[REV] End of Month Reviews - August 2004 [spoilers]

Dave Van Domelen dvandom at haven.eyrie.org
Sun Sep 5 00:14:01 PDT 2004

In article <20040904221332.04530.00000209 at mb-m02.aol.com>,
Arspitzer <arspitzer at aol.com> wrote:
>Helpmeet?  Is this some Australian slang you're using to confuse us 

     It's out of the Bible.  King James, at least.

>(Ah, whatever happened to all those Omega writers?)

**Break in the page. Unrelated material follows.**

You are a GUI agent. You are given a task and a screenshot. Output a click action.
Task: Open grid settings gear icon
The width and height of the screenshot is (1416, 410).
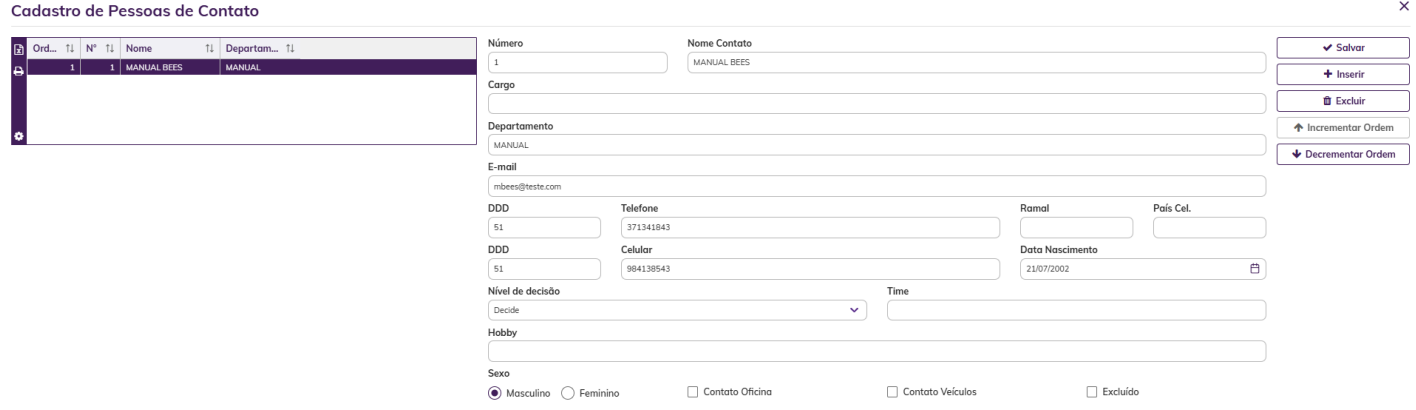coord(17,135)
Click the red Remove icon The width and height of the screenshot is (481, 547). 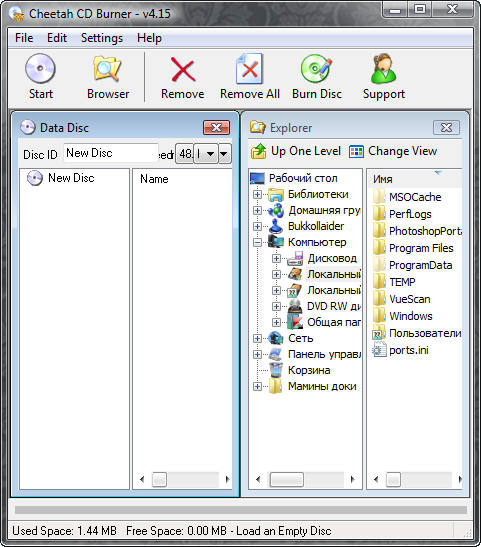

     Marc Singer is now on the professor track, so he kinda has to write for
professional stuff a lot now.  Matt Rossi has a book out (Things That Never
Were, from MOnkeybrain Press).  I think Jeff McCoskey has children or
something, but I may be crossing threads on that memory.
     And, while he's not an Omega writer, Tony Pi is trying to get that whole
tenure track thing going as well, and get published professionally.  This
eats a lot of his creative time.  And August was just really busy and
draining for me, between a conference out of town and the start of the

     Snipping with abandon....

>I think it's probably because less people are reading USENET and more 
>are drifting towards Web forums or Blogs or whatever.
     I'd say that, for most groups that I follow, traffic and number of
participants hasn't dropped much, if at all.  RACC just never was THAT
active, compared to other RAC* groups.  Heck, there have been more active
RAC* groups that got rmgrouped.
     I suspect the real problem is that RACC's main crop of writers all came
out of a single event (the emergence of the LNH on RAC and RAC.misc), and our
replacement rate has simply not been high enough to compensate for those who
dropped out.  For every one new person we inspired to join in the fun, two or
three have given up on writing here.
     Why do we drop out?
     Some drop out to turn pro.  As mentioned above, a lot of us are now
writing with an eye towards tenure, or making a living at it.  That doesn't
leave a lot of room to put free stuff up on a newsgroup.
     Some just lose interest, for whatever reason.
     Some have to give up something to make room for new priorities (work,
kids, etc), and writing fiction is dropped.
     Some, as you say, have turned to other free outlets, like blogs, in
which the urge to write SOMETHING can be satisfied without having to meet
ever-higher self-imposed standards.  After all, most writers get better over
time, and most of THEM start having problems with posting inferior work.  And
if they don't have time to do it right, they don't want to do it at all.  I
know one guy whose blog output, if turned into stories, would result in a
full episode every few days.  But he can't turn out "good work" in 200-500
word chunks, whereas he figures he can turn out good blogging in that way.
     Some have trouble with the low density.  I know I write more and faster
when I'm bouncing ideas off someone else's stories than when I'm carrying the
entire thing myself.  In the Good Old Days, I could ignore a lot of LNH
writers and still have plenty of stuff to play off.  Now, to be honest,
there's not enough LNH writers I'm willing to read, much less take cues from,
so I don't write LNH.  And with Superguy output at nearly zero, I have
trouble sustaining momentum there as well.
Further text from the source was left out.